“Multinational rare disease expert hubs would speed up research, innovation and development”, says Kjeld Schmiegelow, Professor of paediatrics and paediatric oncology at the Copenhagen University Hospital (Denmark). Together with his colleagues, he proposes an EU level framework for data sharing and scientific collaboration to tackle rare diseases.
Prof. Schmiegelow will be one of the speakers of the workshop ‘EU collaborative models to tackle childhood cancer’, organised in the European Parliament by the Parliament’s Panel on the Future of Science and Technology (STOA) on 5 July 2023. This event aims to address the legal, societal, and technical challenges of developing multi-country collaboration models for childhood cancer as a model for rare diseases.
What are rare diseases and what are its main treatment challenges?
Kjeld Schmiegelow: Despite the big variation in the way it’s defined across the world, it’s typically a disease with a frequency of less than 5 out of 10,000 people. However, when combined, rare diseases are, in fact, quite common; the total frequency for each single rare disease could be 5–7%. Accordingly, about 35 million people in the EU would have a rare disease and each of those people would need particular care. Thus, finding enough affected patients to build a clinical knowledge base is extremely difficult and developing drugs for a rare disease costly and time-consuming. This is in stark contrast with more common diseases like pneumonia, where the thousands of patients affected yearly have made treatments standardized and cheap.
Why is childhood cancer considered a rare disease and why use it as a collaborative model for rare diseases in Europe?
Kjeld Schmiegelow: Childhood cancer is a group of diseases; in fact, each child cancer is quite rare. Altogether, since the 1960s, when after one year of age, approximately 10% of all childhood deaths were due to childhood cancer, the healing rates have significantly increased. However, despite this improvement, today childhood cancer mortality is 20%, double that in the 60s. This is not because more children get cancer but because health systems got better at handling more common causes of death; thus, the probability of death by cancer has increased relative to the decreased risk of death from say meningitis or car accidents.
The main challenge with childhood cancer, as with other rare diseases, is the limited number of affected patients in a particular location. So, to effectively build data-based expertise, we need to pool together as many clinical cases as possible, this is why we want to develop an EU level framework for data sharing and scientific collaboration.

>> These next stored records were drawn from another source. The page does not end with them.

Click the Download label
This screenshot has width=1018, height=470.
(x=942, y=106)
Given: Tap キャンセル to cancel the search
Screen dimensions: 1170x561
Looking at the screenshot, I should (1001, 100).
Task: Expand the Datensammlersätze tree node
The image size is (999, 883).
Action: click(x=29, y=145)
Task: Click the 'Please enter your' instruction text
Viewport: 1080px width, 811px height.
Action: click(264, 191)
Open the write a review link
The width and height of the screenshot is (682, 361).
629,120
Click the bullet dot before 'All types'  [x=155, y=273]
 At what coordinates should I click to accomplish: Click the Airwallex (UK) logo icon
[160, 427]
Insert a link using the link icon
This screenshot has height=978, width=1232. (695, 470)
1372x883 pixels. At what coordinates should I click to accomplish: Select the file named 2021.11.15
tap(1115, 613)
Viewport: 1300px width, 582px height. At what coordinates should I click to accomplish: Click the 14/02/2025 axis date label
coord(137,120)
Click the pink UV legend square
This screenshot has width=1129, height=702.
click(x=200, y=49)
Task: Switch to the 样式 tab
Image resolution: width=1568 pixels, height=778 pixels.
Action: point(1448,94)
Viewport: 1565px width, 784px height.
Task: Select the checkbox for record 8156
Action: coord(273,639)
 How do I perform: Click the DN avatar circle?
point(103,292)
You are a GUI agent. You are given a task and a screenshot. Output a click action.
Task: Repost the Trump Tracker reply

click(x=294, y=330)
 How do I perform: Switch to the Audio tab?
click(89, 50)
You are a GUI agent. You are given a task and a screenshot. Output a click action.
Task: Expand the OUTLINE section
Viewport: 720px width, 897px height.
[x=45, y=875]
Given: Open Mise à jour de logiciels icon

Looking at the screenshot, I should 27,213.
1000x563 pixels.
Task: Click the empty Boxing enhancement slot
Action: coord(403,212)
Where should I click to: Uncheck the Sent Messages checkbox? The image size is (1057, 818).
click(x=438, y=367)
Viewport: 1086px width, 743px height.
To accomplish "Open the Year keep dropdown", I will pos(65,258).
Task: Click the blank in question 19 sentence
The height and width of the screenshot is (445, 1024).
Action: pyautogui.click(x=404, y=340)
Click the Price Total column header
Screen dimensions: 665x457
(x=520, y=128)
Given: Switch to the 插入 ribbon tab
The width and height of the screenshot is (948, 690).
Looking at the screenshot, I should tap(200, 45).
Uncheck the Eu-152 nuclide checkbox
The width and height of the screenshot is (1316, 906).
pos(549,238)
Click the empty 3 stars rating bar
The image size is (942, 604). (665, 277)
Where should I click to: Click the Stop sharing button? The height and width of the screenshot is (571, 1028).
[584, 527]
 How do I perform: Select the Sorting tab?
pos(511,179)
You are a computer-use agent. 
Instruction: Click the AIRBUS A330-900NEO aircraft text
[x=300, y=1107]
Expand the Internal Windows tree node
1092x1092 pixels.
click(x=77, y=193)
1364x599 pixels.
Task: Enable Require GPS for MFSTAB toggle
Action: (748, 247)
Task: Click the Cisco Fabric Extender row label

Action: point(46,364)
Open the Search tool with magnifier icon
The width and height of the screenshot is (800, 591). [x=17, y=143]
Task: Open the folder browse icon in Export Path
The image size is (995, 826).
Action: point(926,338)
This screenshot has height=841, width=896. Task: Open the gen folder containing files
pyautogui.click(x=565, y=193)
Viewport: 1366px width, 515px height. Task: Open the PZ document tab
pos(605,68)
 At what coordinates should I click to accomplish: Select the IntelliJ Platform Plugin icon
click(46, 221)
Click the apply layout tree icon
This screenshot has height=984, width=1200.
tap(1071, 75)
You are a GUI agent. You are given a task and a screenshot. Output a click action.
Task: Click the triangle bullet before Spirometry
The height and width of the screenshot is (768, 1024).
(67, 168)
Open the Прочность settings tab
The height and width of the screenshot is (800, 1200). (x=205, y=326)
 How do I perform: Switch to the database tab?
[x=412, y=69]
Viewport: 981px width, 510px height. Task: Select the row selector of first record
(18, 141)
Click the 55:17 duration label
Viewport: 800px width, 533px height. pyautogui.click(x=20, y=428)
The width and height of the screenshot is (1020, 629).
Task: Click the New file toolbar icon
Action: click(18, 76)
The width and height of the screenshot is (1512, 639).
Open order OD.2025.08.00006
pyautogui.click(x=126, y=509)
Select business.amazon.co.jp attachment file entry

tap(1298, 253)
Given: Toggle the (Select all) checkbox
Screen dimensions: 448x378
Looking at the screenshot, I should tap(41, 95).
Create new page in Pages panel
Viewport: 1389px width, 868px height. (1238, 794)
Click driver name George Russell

What then are the biggest benefits of dealing with rare diseases at a supra-national level?
Kjeld Schmiegelow: Mostly, we propose to develop an EU network of expert centres that would exchange sensitive patient data under a specific regulatory framework for R&D programs in rare diseases. Being able to pull together patient data from five or six centres, we may get up to 800 patients every year to build the so-much needed expertise to develop treatments for this type of diseases. In addition, we could more efficiently perform joint, innovative R&D projects that would eventually result in better patient outcomes.
Are there new and innovative research approaches on rare diseases based on multinational effort?
Kjeld Schmiegelow: Another advantage of the development of a multinational network of expert hubs would be that research projects can benefit from the expertise of the different centres involved. This would enrich and further advance research; in addition to the fact that having higher numbers of available patients would facilitate pattern recognition and testing of newly developed drugs or treatments. In summary, these expert hubs that we propose creating would speed up research, innovation, and development.
What are the main requirements for an efficient, responsive multinational response system to this type of diseases?
Kjeld Schmiegelow: First, we advocate for open, transparent sharing of patient data among a selected network of expert centres in a particular disease. We consider prospective data exchange a must for expanding the knowledge base on the disease and to impulse innovation as current EU regulations such as the European Reference Network (https://health.ec.europa.eu/european-reference-networks/overview_en) allow only for retrospective, focused data sharing, and this is insufficient for the treatment needs of rare diseases. Second, we consider that a small network of expert centres across Europe is the best strategy to join effort and facilitate data exchange and collaboration as doing it at a single-centre level would complicate the process, both at legal and operational levels. We do not aim to ask patients to travel from one country to another, but to have easily accessible, usable patient data to a subset of centres so that knowledge on the disease can be deepened and new, potential treatments can be developed.
How important is open science and data sharing in this context?
Kjeld Schmiegelow: This is vital. Our aim is to develop deeply integrated, fully transparent collaboration networks between European expert centres. To this end, we require a set of regulations which ensure that patient data is safe while allowing sufficient access to develop prospective analyses that result in advances in the understanding of these diseases and development of novel treatments.